Most of the other compression types listed support any number of bits (including JPEG 2000 lossy), the only exception being MPEG which is limited to 8 bits per colour.
posted on Wednesday, January 17, 2007 - 04:34 pm
Can't remember at present, but I think it was from a recent ER paper on chest CT. I'll do a bit of browsing and see if I can find the ref.
posted on Wednesday, January 17, 2007 - 04:43 pm
posted on Wednesday, January 17, 2007 - 05:12 pm
That article is looking at a slightly different question from that normally asked.....it is looking at whether the images are "distinguishable" as opposed to the more clinically relevant measure of "equal diagnostic use", which is what more sophisticated studies such as the Canadians are using. As an example of the difference, it is often commented (as in the SIIM article) that moderately compressed images have a little less noise, and are sometimes "Preferred". Such images would be rated as distinguishable (and fail the test on this paper) but pass diagnostically based tests.
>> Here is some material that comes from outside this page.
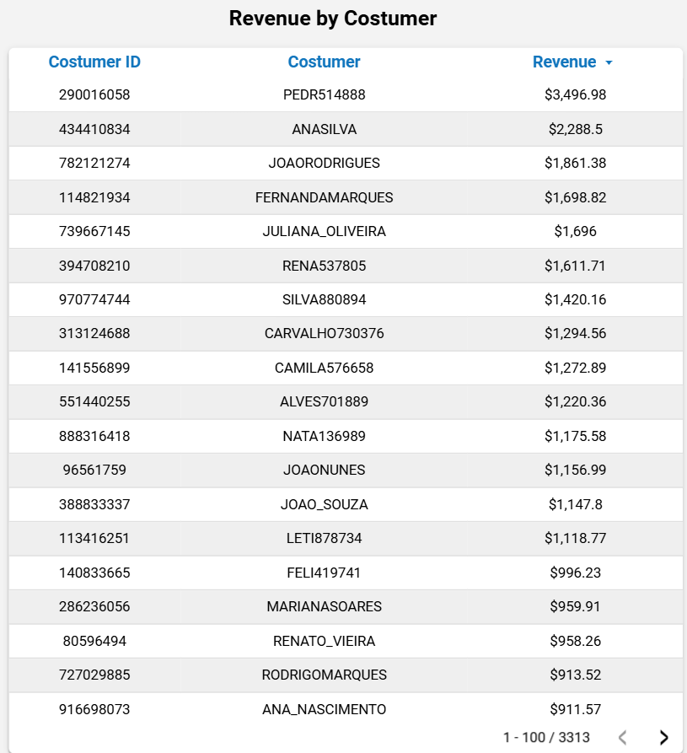
Task: Select JULIANA_OLIVEIRA customer cell
Action: tap(324, 231)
posted on Wednesday, January 17, 2007 - 05:55 pm
Aye, well there you go. I guess we (RCR IT Committee?)are going to have to determine which way to fall off the fence! Whichever way it is going to have to be legally defensible and defensible to radiologists who might just perceive a difference and be unsettled? The final outcome of the excellent Canadian work may determine this.